Tyson Beckford, Andre Douglas, Arthur Kulkov, Alton Mason, Chico Lachowski, Broderick Hunter, David Abodji, Adonis Bosso and Alex Cunha are all models that I look up to. They’ve all shot some of the biggest campaigns and have had extensive inspiring careers in the business. I’m also lucky enough to call some of them friends of mine. When it comes to photographers, Guy Aroch is my all time favorite that I’ve had the chance to work with, Blair Getz Mezibov, Juan Veloz, Greg Swales, Alejandro Brito and of course Torian Lewin are up there as well. Some others that I haven’t yet worked with but also inspire me are: Rafael Pavarotti and Tyler Mitchell. I can’t say that I have a favorite designer.

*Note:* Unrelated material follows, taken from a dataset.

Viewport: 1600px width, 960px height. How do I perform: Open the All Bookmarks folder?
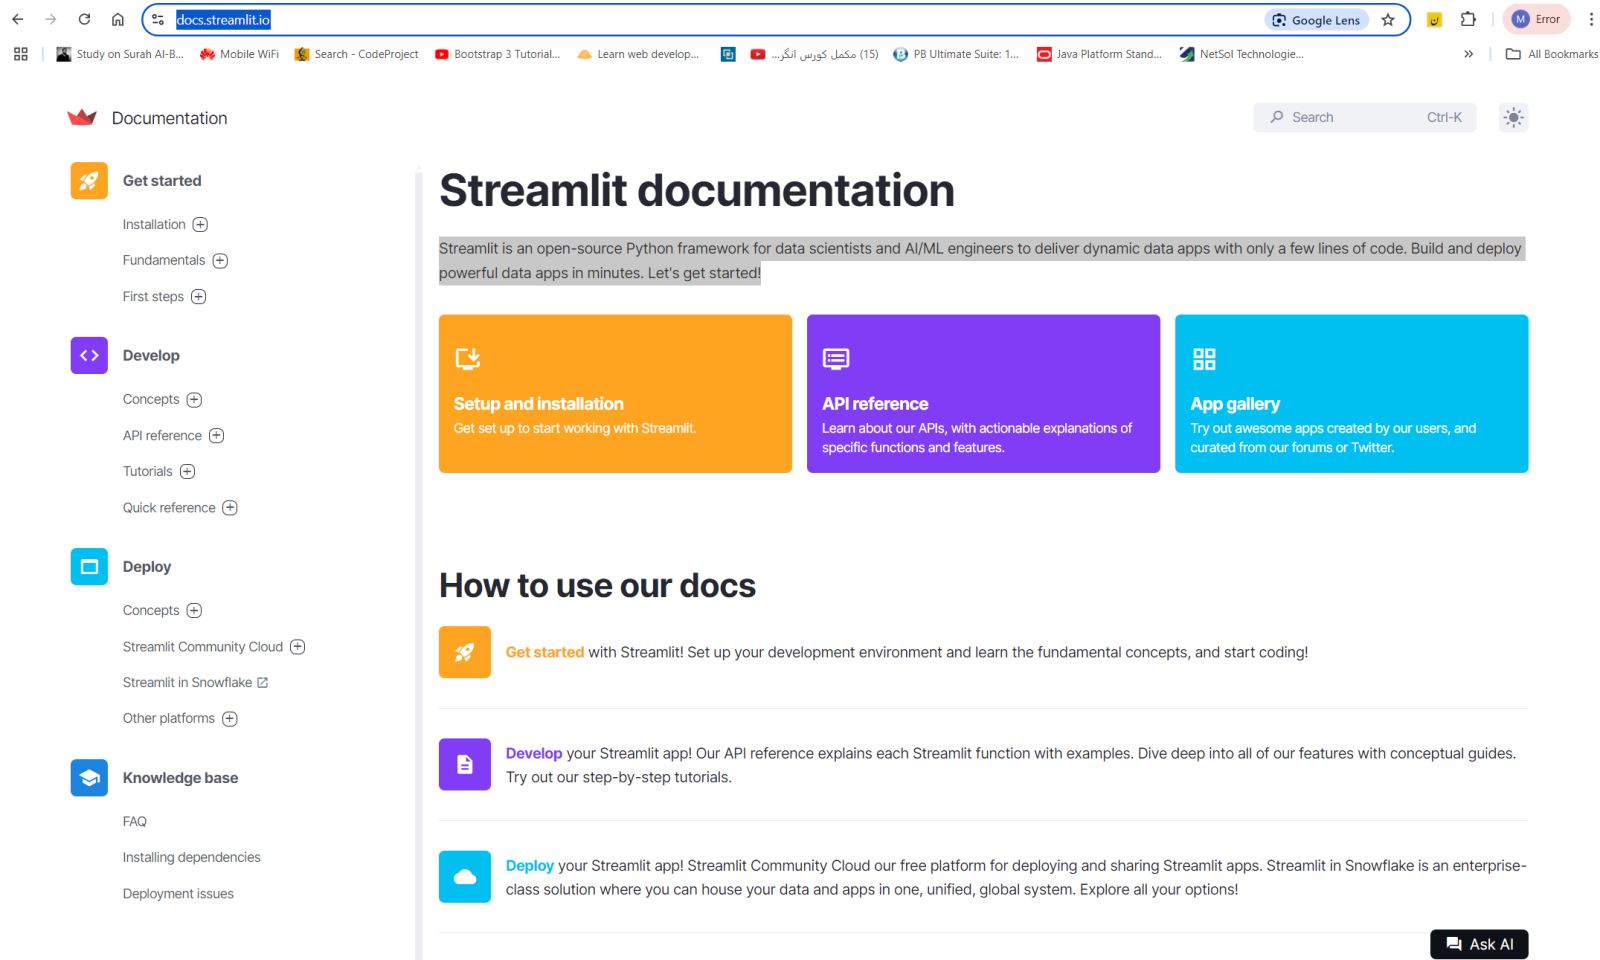click(1551, 54)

How do you prepare for a photo shoot or runway show? Do you have any rituals or routines?
A good nights sleep, drinking lots of water and my skincare routine is how I prepare for a shoot, right now I am currently using Human Race by Pharrell for my face.
As a multi-hyphenate creative, how do you balance different aspects of your career, such as modeling and other creative pursuits?
Luckily for me, being a DJ doesn’t conflict with modeling too much as most of my gigs are at night and on weekends vs. shoots which are on week days. But I did quit drinking this year which I think has helped a lot with the recovery from long nights playing at clubs, making it much easier to bounce back if I have a shoot in the following days.
What advice would you give to aspiring models who are just starting in the industry?
To young models just starting out I would say to take the opportunity to shoot and create as much as possible with photographers that are willing to test with you, ideally for free. But even if not the more practice you get in front of the camera early on the more comfortable and ready you will be when you book that first campaign. Also while it’s important to take direction on set, try to anticipate what the photographer/client wants before they give you direction, the easier you make it for everyone on set the more likely you are to get booked again. Be yourself, as cliché as that might sound, your personality and the things that make you unique are what will set you apart from the rest. Lastly, don’t be afraid to ask questions from your agents and those in the industry with more experience than you, I learned a lot early on from my older peers by just speaking with them about their experiences.
If there’s one change in the modeling industry you could make, what would it be?
I think some sort of union or set of universal rules/code of conduct could be helpful to ensure that models are all protected, paid appropriately and on time, and treated with respect by those in power.
What’s next for Malik Lindo?
Outside of modeling my goal is to continue working on producing more music, specifically within the genres of electronic and house. My hope is to release an e.p. before the end of 2024. I’d also like to get to a point in my DJ career where I can start getting booked for festivals and playing to bigger audiences not only in New York but also Europe and around the world.